**PASSAGE TO READ:**
--- BEGIN ---

Let $$ \alpha = x^TAx \enspace x\in \mathbf{R}^{nx1}, A \in \mathbf{R}^{nxn} $$
How do I compute the derivative $\Large \frac{\partial\alpha}{\partial x}$ without using the coordinate way i.e, writing A in terms of $\large A = (a_{ij})$
My attempt is as follows (using the product rule):
$$ \begin{align} \frac{\partial\alpha}{\partial x} = &\frac{\partial(x^TAx)}{\partial x}\\ =&\frac{\partial(x^TA)x}{\partial x} + x^TA\frac{\partial x}{\partial x}\\ =&\frac{\partial(A^Tx)^Tx}{\partial x} + x^TAI\\ =&\left(\frac{\partial A^Tx}{\partial x}\right)^Tx+ x^TA\\ =&Ax+x^TA \end{align} $$
This is different from the answer that I find in wikipedia which says is to be:
$$ \frac{\partial\alpha}{\partial x} = x^TA+x^TA^T $$
Where am I going wrong, please present your answer in the product rule form.
The product rule is not valid for the gradients of matrix/vector expressions.
For example $$\frac{\partial(a^Tb)}{\partial x} \ne \Bigg(\frac{\partial a^T}{\partial x}\Bigg)b + a^T\Bigg(\frac{\partial b}{\partial x}\Bigg)$$ However, the product rule is valid for the differentials of such expressions $$d(a^Tb) = (da^T)b + a^T(db)$$
Note that the gradient of a vector is a matrix, which behaves differently than a vector.
But the differential of a vector is just another vector, and behaves accordingly.
So let's approach your problem using differentials. $$\eqalign{ \alpha &= x^TAx \cr d\alpha &= dx^T\,Ax + x^TA\,dx \cr &= x^TA^T\,dx + x^TA\,dx \cr \frac{\partial \alpha}{\partial x} &= x^TA^T + x^TA \cr\cr }$$

--- END ---

**DIRECTIONS:**
[1] Answer these from the thread on the quadratic form:
(a) What result did the asker's own product-rule attempt end with?
(b) According to the reply, for what kind of expressions is the product rule valid?
(c) What does the reply say the gradient of a vector is?
[2] In the thread on the quadratic form, the reply ends with a derivation using differentials. Give the right-hand side of each of its lines.
[3] Turn the paragraph of the thread on the quadratic form that begins "For example" into a short two-item list.
The lines after the thread on the quadratic form have nothing to do with what is asked here.

**RECORDED INFORMATION:**
--- BEGIN ---

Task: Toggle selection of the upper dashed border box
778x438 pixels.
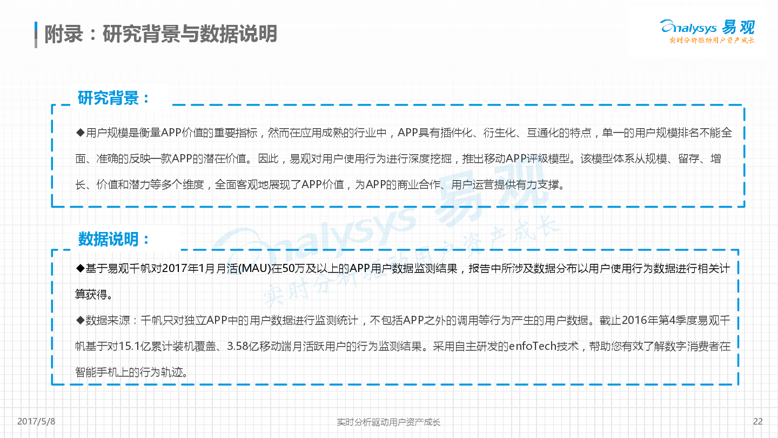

--- END ---

**WORKED SOLUTIONS:**
[1]
(a) Ax + x^T A
(b) The differentials of matrix/vector expressions
(c) A matrix

[2]
- x^T A x
- dx^T A x + x^T A dx
- x^T A^T dx + x^T A dx
- x^T A^T + x^T A

[3]
- Gradients: the product rule fails, since ∂(a^T b)/∂x ≠ (∂a^T/∂x)b + a^T(∂b/∂x).
- Differentials: the product rule holds, since d(a^T b) = (da^T)b + a^T(db).